Work to be completed
Going through the data, count each line that has the word "will". Reply with the total and nothing more.

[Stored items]

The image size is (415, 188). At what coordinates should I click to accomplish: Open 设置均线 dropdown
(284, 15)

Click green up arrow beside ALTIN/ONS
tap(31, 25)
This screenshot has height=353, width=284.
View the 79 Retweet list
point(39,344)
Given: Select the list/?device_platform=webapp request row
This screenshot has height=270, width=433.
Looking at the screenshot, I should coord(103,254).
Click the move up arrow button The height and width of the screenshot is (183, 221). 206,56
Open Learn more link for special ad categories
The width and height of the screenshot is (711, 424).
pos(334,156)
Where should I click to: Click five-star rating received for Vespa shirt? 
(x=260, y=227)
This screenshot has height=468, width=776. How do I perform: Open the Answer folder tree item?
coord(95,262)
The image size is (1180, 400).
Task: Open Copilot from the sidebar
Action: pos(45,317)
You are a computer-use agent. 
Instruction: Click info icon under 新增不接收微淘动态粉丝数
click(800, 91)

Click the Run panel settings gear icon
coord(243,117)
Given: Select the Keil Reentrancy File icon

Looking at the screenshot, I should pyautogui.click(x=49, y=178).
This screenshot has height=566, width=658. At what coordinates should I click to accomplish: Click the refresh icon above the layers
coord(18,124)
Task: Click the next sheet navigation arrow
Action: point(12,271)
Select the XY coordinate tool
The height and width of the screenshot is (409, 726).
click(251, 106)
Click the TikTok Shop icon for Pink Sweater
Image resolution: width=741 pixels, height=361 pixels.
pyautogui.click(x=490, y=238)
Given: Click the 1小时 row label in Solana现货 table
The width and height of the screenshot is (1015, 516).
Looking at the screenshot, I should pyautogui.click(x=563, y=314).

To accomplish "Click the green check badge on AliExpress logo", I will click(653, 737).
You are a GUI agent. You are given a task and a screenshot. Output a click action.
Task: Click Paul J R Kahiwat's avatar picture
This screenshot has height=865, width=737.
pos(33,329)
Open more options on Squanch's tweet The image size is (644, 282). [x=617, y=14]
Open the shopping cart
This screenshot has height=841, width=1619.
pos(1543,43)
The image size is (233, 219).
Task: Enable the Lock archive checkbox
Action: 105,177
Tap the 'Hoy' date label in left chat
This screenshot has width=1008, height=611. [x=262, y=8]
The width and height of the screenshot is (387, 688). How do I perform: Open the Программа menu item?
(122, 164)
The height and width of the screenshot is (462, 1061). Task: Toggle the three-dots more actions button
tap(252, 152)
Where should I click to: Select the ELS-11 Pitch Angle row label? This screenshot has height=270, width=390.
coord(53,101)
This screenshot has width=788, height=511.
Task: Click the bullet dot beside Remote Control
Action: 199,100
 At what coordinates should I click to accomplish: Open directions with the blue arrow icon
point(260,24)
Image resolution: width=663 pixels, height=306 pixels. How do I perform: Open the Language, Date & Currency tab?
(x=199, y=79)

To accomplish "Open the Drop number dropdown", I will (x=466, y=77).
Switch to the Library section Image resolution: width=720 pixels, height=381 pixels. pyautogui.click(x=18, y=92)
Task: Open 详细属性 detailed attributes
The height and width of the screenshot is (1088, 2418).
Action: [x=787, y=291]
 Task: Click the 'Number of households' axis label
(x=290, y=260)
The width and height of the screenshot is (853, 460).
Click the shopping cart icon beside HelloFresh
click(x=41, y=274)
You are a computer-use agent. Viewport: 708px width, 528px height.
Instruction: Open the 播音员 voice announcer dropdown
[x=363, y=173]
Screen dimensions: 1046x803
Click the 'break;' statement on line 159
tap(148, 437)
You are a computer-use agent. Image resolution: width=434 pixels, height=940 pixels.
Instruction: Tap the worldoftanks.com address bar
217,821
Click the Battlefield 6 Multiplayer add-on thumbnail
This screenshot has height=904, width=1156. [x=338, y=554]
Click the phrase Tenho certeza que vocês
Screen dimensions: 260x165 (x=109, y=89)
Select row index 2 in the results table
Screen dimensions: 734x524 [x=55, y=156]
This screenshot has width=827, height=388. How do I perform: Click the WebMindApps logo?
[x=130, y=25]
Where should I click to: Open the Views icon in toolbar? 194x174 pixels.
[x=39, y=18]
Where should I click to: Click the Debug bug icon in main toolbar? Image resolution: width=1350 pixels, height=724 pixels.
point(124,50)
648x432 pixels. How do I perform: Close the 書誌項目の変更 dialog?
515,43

Reply
2